De Elektronische Motorvermogensregeling en de Digitale Motorelektronica voeren de reducering van het aandrijfmoment uit, de Adaptieve Transmissieregeling heeft informatie van de ABS/DSC-regeleenheid nodig voor de vaststelling van de diverse rij- en omgevingsomstandigheden.
De gegevensuitwisseling tussen deze regeleenheden gebeurt niet zoals vroeger via een veelvoud van enkele leidingen, maar via een serieel bussysteem, de zogenaamde CAN-bus (Controller Area Network). Deze bestaat uit twee verbindingskabels (CAN_L en CAN_H) en een afscherming (CAN_S) om ze tegen externe stoorsignalen te beschermen.
In dit bussysteem hebben alle deelnemers gelijke rechten, d.w.z. elke regeleenheid kan zowel zenden als ook ontvangen. Bij uitval van een deelnemer staat de bus voor de overige deelnemers ook verder ter beschikking.
Opmerking
Alle aan het bussysteem aangesloten regeleenheden moeten dezelfde busindex hebben. Deze wordt in het diagnoseprogramma op de eerste pagina van de regeleenheden-identificatie aangegeven.

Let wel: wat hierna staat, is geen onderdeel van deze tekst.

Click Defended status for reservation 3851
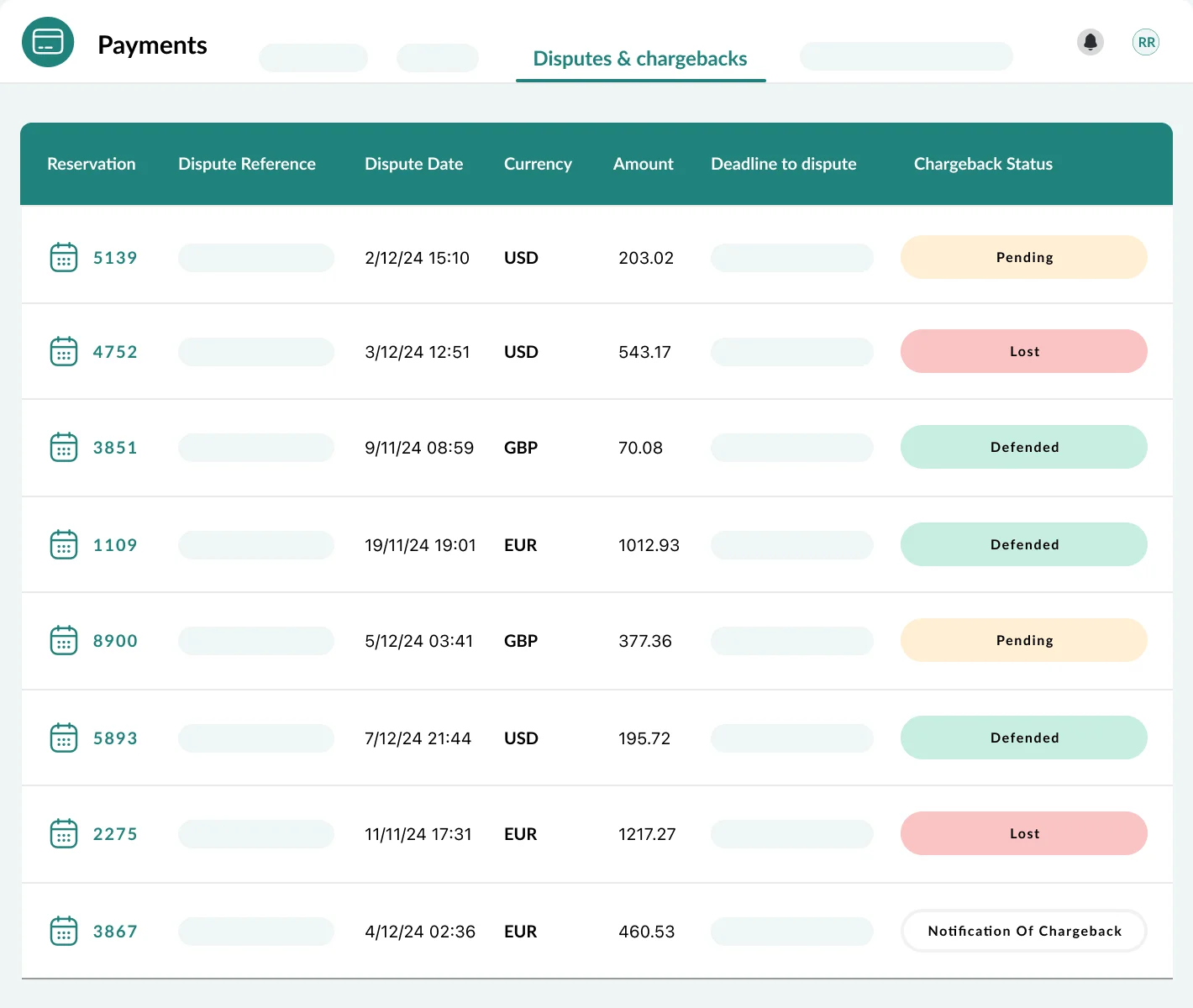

De Elektronische Motorvermogensregeling reduceert of vergroot in opdracht van de ABS/DSC-regeleenheid het koppel aan de aangedreven as, door de stand van de gasklep overeenkomstig de eis te verstellen. Deze ingreep is de eerste, weliswaar in verhouding langzame maatregel voor het verminderen van het aandrijfmoment bij een DSC-regeling.
De Elektronische Motorvermogensregeling vervangt de mechanische verbinding tussen gaspedaal en gasklep. De gaspedaalstand wordt via een pedaalwegopnemer in een elektrisch signaal weergegeven en in de EML-regeleenheid in een regelspanning voor een elektrische stelmotor omgezet, die op zijn beurt de gasklep bedient.
De Digitale Motorelektronica wijzigt in opdracht van de ABS/DSC-regeleenheid de contacthoek resp. schakelt ontstekings- en inspuitimpulsen af:
ingreep |
uitwerking |
---|---|
Contacthoekverstelling naar "Laat" |
Snelle vermindering van het aandrijfmoment |
Ontstekings-/inspuitings-afschakeling |
Snelle vermindering van het aandrijfmoment |
De Adaptieve Transmissieregeling ontvangt permanent de vier wieltoerentalsignalen alsook de melding "DSC passief" resp. "DSC actief".
Via de wieltoerentalsignalen herkent de AGS-regeleenheid het rijden door een bocht en rijden in winterse omstandigheden.
De melding "DSC passief" voorkomt dat het winter-rijprogramma wordt opgevraagd.